BRASÍLIA, DF, RIO DE JANEIRO, RJ (FOLHAPRESS) - O governo editou nesta segunda-feira (28) uma medida provisória que dá poderes ao Ministério de Minas e Energia decidir sobre o nível de vazão de água nos reservatórios das hidrelétricas. Para aprovar a medida no Congresso, decidiu retirar do texto trechos que previam a possibilidade de um racionamento compulsório de energia.

Na MP, não há menções a qualquer tipo de restrição de consumo —seja racionamento ou deslocamento de consumo para horários fora do pico, algo que antes estava previsto no texto.

Em entrevista recente ao jornal Folha de S.Paulo, o ministro da pasta, Bento Albuquerque, afirmou que avalia para julho uma campanha de deslocamento do consumo de energia para horários fora do pico como forma de evitar apagões. Para isso, no entanto, basta uma decisão do próprio ministério.

As discussões em torno da MP se arrastam há cerca de duas semanas. Os técnicos se concentraram na mudança legal que permitirá ao governo interferir nas agências reguladoras, hoje responsáveis pela decisão sobre o nível de vazão dos rios para os reservatórios das hidrelétricas.

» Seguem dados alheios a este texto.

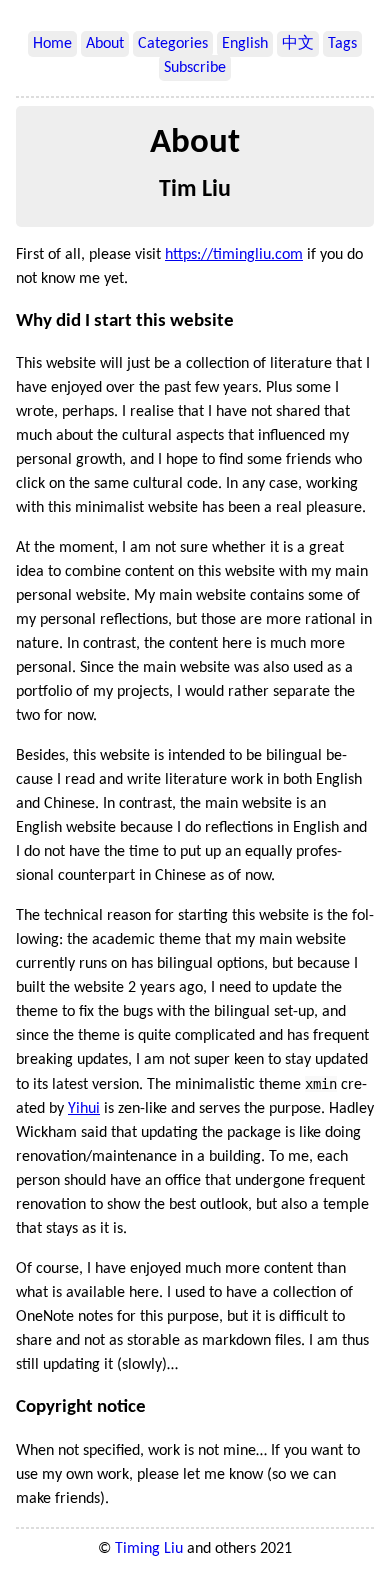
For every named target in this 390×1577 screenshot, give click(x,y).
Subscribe (195, 68)
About (105, 44)
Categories (173, 44)
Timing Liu (149, 1549)
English (245, 44)
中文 (298, 44)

Cabe ao Ibama (Instituto Brasileiro do Meio Ambiente e dos Recursos Naturais Renováveis) e à ANA (Agência Nacional de Águas e Saneamento) definirem as vazões que passam pelas barragens, para atender requisitos ambientais ou permitir outros usos da água.

Recentemente, a usina de Belo Monte, por exemplo, teve a vazão restrita por razões ambientais e, por consequência, passou a injetar menos energia no sistema. Na bacia do rio Paraná, por pressão de outros usuários, a ANA mantém água em alguns reservatórios em detrimento de outros.

Agora, o governo passa a centralizar as decisões no lugar das agências reguladoras e assume a responsabilidade caso algo dê errado. A redução de água no leito dos rios pode comprometer a vida de peixes e a sobrevivência da população ribeirinha.

Por isso, para evitar danos sociais e ambientais e multas, as geradoras cumprem as decisões das agências e recorrem à Justiça.

Antes de editar a MP, o governo ingressou com uma ação junto ao STF (Supremo Tribunal Federal) questionando uma lei de Minas Gerais que definiu o reservatório de Furnas como patrimônio do estado. A lei estadual, questionada pela União, determina que a altura mínima da água no reservatório seja de 762 metros.

Na ação, a que a reportagem teve acesso, o governo federal afirma que cabe à União manejar os reservatórios do país.

Há cerca de duas semanas, quando a notícia de que o governo pretendia tomar o controle das usinas, o presidente do Senado, Rodrigo Pacheco (DEM-MG), demonstrou publicamente sua irritação porque, com essa medida, o governo federal estaria priorizando a geração elétrica e prejudicando a irrigação e o abastecimento em seu estado.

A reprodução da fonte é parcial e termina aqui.